OpenCV does not provide a RANSAC-function per se or at least in such a form that you can just call it and be done with it (e.g. cv::ransac(...)
). All functions/methods that are able to use RANSAC have a flag that enables it. However this is not always useful if you actually want to do something else with the inliers RANSAC computes after you have estimated a homography/fundamental matrix for example create a nice plot in Octave or similar software/library of the points, apply additional algorithms on the remaining set of filtered matches etc.

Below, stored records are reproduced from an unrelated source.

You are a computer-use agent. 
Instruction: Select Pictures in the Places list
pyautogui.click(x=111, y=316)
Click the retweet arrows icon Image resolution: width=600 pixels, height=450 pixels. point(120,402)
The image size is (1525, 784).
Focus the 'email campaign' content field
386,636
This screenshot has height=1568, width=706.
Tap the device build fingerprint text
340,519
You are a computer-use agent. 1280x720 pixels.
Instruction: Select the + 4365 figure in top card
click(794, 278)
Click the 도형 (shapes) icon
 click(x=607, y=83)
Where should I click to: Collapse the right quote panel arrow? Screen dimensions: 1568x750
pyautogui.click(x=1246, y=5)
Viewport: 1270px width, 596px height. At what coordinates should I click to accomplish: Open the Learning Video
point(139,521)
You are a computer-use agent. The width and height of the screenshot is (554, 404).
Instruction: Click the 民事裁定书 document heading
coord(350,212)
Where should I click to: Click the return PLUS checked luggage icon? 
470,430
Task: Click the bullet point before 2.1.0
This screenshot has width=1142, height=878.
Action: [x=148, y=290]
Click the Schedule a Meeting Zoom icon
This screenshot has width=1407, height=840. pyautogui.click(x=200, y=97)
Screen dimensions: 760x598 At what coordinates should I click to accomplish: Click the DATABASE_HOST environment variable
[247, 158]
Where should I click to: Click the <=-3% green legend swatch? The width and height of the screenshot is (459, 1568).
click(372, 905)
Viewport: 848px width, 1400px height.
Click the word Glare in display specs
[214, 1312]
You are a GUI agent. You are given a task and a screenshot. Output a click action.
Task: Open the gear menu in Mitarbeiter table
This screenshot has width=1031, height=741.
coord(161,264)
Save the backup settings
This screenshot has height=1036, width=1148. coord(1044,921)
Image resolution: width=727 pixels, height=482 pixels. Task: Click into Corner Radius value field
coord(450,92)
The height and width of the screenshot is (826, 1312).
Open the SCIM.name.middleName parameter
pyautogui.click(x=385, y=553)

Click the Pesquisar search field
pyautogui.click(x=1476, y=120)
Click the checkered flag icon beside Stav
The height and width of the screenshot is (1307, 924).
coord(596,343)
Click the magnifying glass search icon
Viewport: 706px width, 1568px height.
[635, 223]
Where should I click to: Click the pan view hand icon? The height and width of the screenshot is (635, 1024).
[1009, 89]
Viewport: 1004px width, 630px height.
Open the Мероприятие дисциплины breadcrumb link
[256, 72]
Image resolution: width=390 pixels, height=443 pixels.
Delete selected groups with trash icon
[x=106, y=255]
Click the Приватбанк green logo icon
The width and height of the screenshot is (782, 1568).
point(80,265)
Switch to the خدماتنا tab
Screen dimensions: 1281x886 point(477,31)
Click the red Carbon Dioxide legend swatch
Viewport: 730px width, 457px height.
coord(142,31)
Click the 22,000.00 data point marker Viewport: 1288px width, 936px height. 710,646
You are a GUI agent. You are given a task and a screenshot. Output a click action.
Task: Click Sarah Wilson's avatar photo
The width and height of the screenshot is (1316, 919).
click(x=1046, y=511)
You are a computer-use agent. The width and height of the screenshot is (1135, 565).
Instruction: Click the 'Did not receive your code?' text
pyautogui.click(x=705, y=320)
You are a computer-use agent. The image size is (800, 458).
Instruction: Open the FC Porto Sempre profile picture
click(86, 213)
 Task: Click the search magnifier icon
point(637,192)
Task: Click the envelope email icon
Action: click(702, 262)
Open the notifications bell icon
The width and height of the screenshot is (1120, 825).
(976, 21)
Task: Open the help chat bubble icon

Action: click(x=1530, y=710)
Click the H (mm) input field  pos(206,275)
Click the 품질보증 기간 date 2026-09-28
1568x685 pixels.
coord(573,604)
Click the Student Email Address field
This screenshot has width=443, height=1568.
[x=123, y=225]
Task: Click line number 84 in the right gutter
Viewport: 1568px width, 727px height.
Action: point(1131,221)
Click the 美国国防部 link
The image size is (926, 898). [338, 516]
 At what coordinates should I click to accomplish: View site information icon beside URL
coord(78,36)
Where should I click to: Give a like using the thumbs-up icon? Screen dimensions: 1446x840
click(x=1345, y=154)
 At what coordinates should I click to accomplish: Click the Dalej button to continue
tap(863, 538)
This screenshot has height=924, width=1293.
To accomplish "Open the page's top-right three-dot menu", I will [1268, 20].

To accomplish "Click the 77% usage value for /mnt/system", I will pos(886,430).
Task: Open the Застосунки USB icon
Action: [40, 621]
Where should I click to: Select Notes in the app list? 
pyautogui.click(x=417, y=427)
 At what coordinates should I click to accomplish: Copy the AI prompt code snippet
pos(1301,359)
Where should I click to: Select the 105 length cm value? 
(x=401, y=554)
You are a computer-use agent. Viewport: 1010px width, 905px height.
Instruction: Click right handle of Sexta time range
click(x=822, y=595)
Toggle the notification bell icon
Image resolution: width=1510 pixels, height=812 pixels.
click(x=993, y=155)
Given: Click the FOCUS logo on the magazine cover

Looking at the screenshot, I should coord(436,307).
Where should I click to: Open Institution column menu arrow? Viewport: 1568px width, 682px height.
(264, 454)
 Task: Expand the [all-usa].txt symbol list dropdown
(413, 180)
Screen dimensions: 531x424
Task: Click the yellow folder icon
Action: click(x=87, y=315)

After matching two images one gets a vector of matches. Along with that we have of course 2 sets of keypoints (one for each image) that were used in the matching process. Using matches and keypoints we create two vectors of points (e.g. cv::Point2f points
) and pass these to findHomography()
. From this and this posts I discovered how exactly the inliers are marked using a mask, that we pass to that function. Each row inside the mask relates to an inlier/outlier. However I am unable to figure out how to use the row-index information from my two sets of points. Looking at OpenCV's source code didn't get me too far. In findFundamental()
(similar to findHomography()
when it comes to its signature and the mask-part) they use compressPoints()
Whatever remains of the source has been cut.